This chunk loads the tidyverse package, which helps us display data visualizations
#1
library(tidyverse)
## ── Attaching core tidyverse packages ──────────────────────── tidyverse 2.0.0 ──
## ✔ dplyr 1.1.4 ✔ readr 2.1.5
## ✔ forcats 1.0.0 ✔ stringr 1.5.1
## ✔ ggplot2 3.5.1 ✔ tibble 3.2.1
## ✔ lubridate 1.9.4 ✔ tidyr 1.3.1
## ✔ purrr 1.0.2
## ── Conflicts ────────────────────────────────────────── tidyverse_conflicts() ──
## ✖ dplyr::filter() masks stats::filter()

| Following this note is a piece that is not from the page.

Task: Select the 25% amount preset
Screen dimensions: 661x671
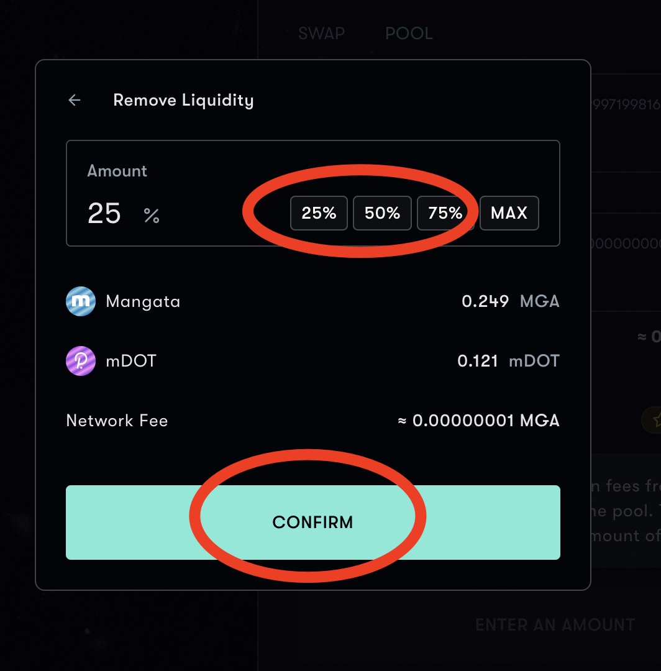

## ✖ dplyr::lag() masks stats::lag()
## ℹ Use the conflicted package (<http://conflicted.r-lib.org/>) to force all conflicts to become errors
This chunk reads the Titanic Excel file and displays the first few rows.
#2
titanicdata <- readxl::read_excel("TitanicData-1.xlsx")
head(titanicdata)
## # A tibble: 6 × 6
## pclass survived name sex age fare
## <chr> <chr> <chr> <chr> <dbl> <dbl>
## 1 First Survived Allen, Miss. Elisabeth Walton fema… 29 211.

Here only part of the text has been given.